• **The task**
Transcribe every entry exactly, leaving out any pictures.

(Working data)

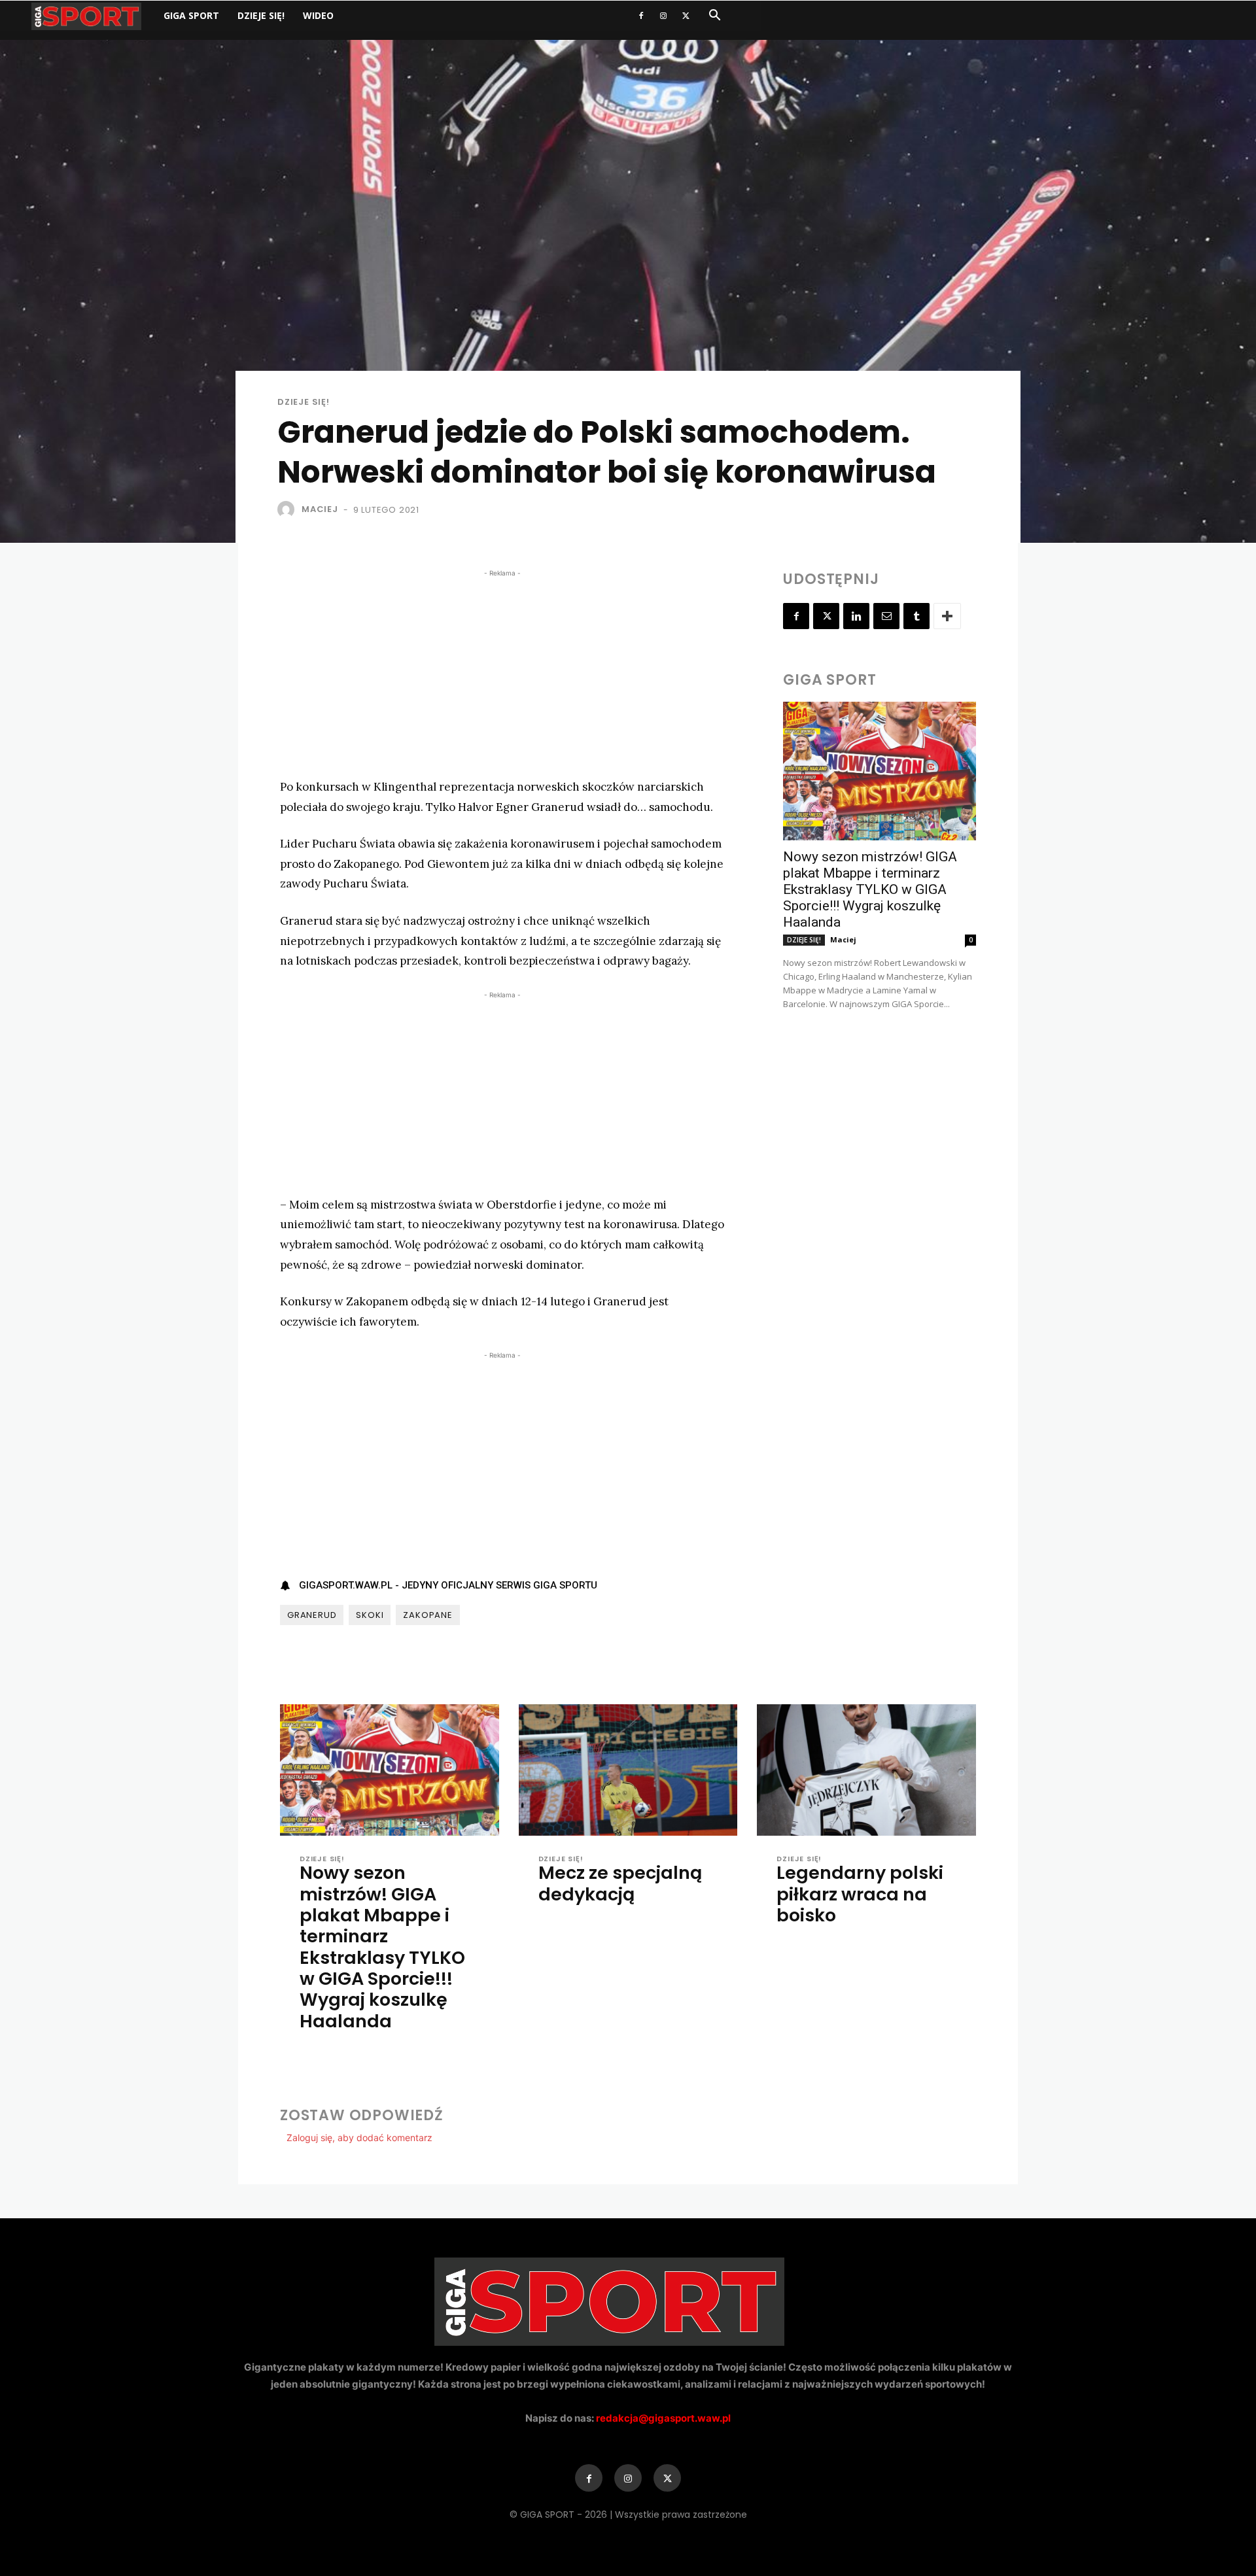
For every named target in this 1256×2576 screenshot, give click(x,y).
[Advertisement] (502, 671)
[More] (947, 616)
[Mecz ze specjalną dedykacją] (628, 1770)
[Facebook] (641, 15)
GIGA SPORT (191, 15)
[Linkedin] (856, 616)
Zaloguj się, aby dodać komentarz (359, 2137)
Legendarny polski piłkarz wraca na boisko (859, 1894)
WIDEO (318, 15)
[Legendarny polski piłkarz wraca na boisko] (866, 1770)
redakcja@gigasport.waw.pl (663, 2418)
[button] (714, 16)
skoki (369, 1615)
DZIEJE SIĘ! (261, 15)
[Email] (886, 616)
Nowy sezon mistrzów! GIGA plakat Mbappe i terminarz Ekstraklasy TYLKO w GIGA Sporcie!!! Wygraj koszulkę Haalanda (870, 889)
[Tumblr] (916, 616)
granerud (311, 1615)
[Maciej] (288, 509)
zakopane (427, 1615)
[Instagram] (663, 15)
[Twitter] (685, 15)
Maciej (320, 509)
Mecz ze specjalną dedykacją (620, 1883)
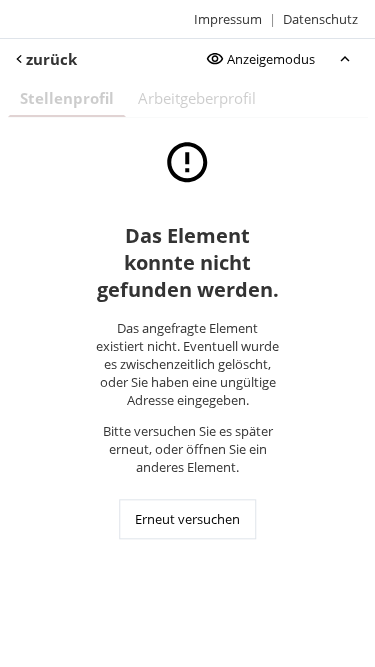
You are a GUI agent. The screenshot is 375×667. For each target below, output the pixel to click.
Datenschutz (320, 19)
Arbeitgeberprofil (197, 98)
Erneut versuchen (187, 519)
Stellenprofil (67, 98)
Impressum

(End Working data)

• **Finished task**
For every named target in this 1256×2576 screenshot, give click(x,y).
[Advertisement] (502, 671)
[More] (947, 616)
[Mecz ze specjalną dedykacją] (628, 1770)
[Facebook] (641, 15)
GIGA SPORT (191, 15)
[Linkedin] (856, 616)
Zaloguj się, aby dodać komentarz (359, 2137)
Legendarny polski piłkarz wraca na boisko (859, 1894)
WIDEO (318, 15)
[Legendarny polski piłkarz wraca na boisko] (866, 1770)
redakcja@gigasport.waw.pl (663, 2418)
[button] (714, 16)
skoki (369, 1615)
DZIEJE SIĘ! (261, 15)
[Email] (886, 616)
Nowy sezon mistrzów! GIGA plakat Mbappe i terminarz Ekstraklasy TYLKO w GIGA Sporcie!!! Wygraj koszulkę Haalanda (870, 889)
[Tumblr] (916, 616)
granerud (311, 1615)
[Maciej] (288, 509)
zakopane (427, 1615)
[Instagram] (663, 15)
[Twitter] (685, 15)
Maciej (320, 509)
Mecz ze specjalną dedykacją (620, 1883)
You are a GUI agent. The screenshot is 375×667. For each target below, output the pixel to click.
Datenschutz (320, 19)
Arbeitgeberprofil (197, 98)
Erneut versuchen (187, 519)
Stellenprofil (67, 98)
Impressum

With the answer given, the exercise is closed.